Simile - Another World

  • Simile - Another World
    POSTED Apr 27 2016




    First the Starman, and now the Purple One. The most heartbreaking musical departures of 2016 have been drenched in well-deserved superlatives, compliments that swirl ever upwards until they exit the stratosphere, a chain of adulation that always terminates at ‘otherworldly.’

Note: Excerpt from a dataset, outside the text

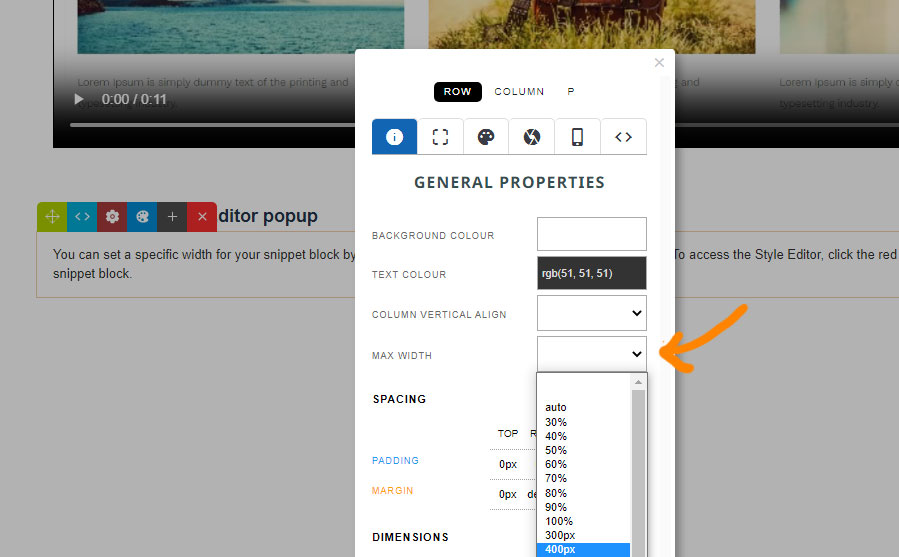Pick the Text Colour rgb(51, 51, 51) swatch

(x=592, y=273)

    It’s a word that has endured some heavy wear in the music press this year. But in the case of Bowie and Prince, ‘otherworldly’ is more than just an adjective for mourning writers to dine hungrily out on. Despite the volume of its recent use approaching the point of platitude, but the reason for its use makes sense, given the subjects at hand. One was a musical polymath with a perennially futuristic dress sense who, for a period, converted his own name into an unpronounceable symbol. The other wrote a dozen classic songs about extraterrestrials and starred as one in 1976’s The Man Who Fell To Earth. Not to mention his infamous penchant for occult literature and diet in the mid-70s that consisted of cocaine, milk and red peppers. Suddenly ‘otherworldly’ doesn’t seem like such a lazy descriptor.

    Not Quite Human



    The idea of pop music’s most flamboyant and impossibly creative minds being more than just regular people is, naturally, a popular one. The 27 Club—the age at which Kurt Cobain, Amy Winehouse, Jimi Hendrix, Janis Joplin, Jim Morrison and more died—intimates something more about the lives of musicians, something mortally irregular. Classical music had it’s own fatalistic fantasy too—the ‘Curse of the Ninth’, supposedly afflicting Beethoven, Dvorak, Mahler and Schubert who died shortly after the composition of their Ninth symphonies. These theories and other widely scattered fabrications (like Elvis, Jim Morrison and Tupac still being alive) all help elevate certain musicians to a level of ‘otherness’ outside the grasp of regular humanity.

     

    Walk, Rule and Get Embalmed Like An Egyptian



    And it’s an idea that’s persisted for a long time. Long before the theory of Keanu Reeves’ immortality arose or Bob Dylan changed his name and tried to bury his beginnings in a cloud of troubadour mystique and long before Prince Philip was declared a God by the Kastom people of Vanuatu (for real), there existed a fabulous superpower that you may know, called Egypt. Here, the Kings were called Pharaohs and considered gods who walked the earth. They were spiritually fused with revered animals like vultures, hawks, ibis and cobras and a satisfying delivery into immortality would protect their people so they were buried with a whole lot of very expensive stuff. And often their servants, who must have been super helpful, sitting with a corpse and some rotting food in the dark before they expired. Pharaohs were a total nightmare. As far as celestial guests go, they seem like the worst. Give me a curious, yearning David Bowie any day of the week.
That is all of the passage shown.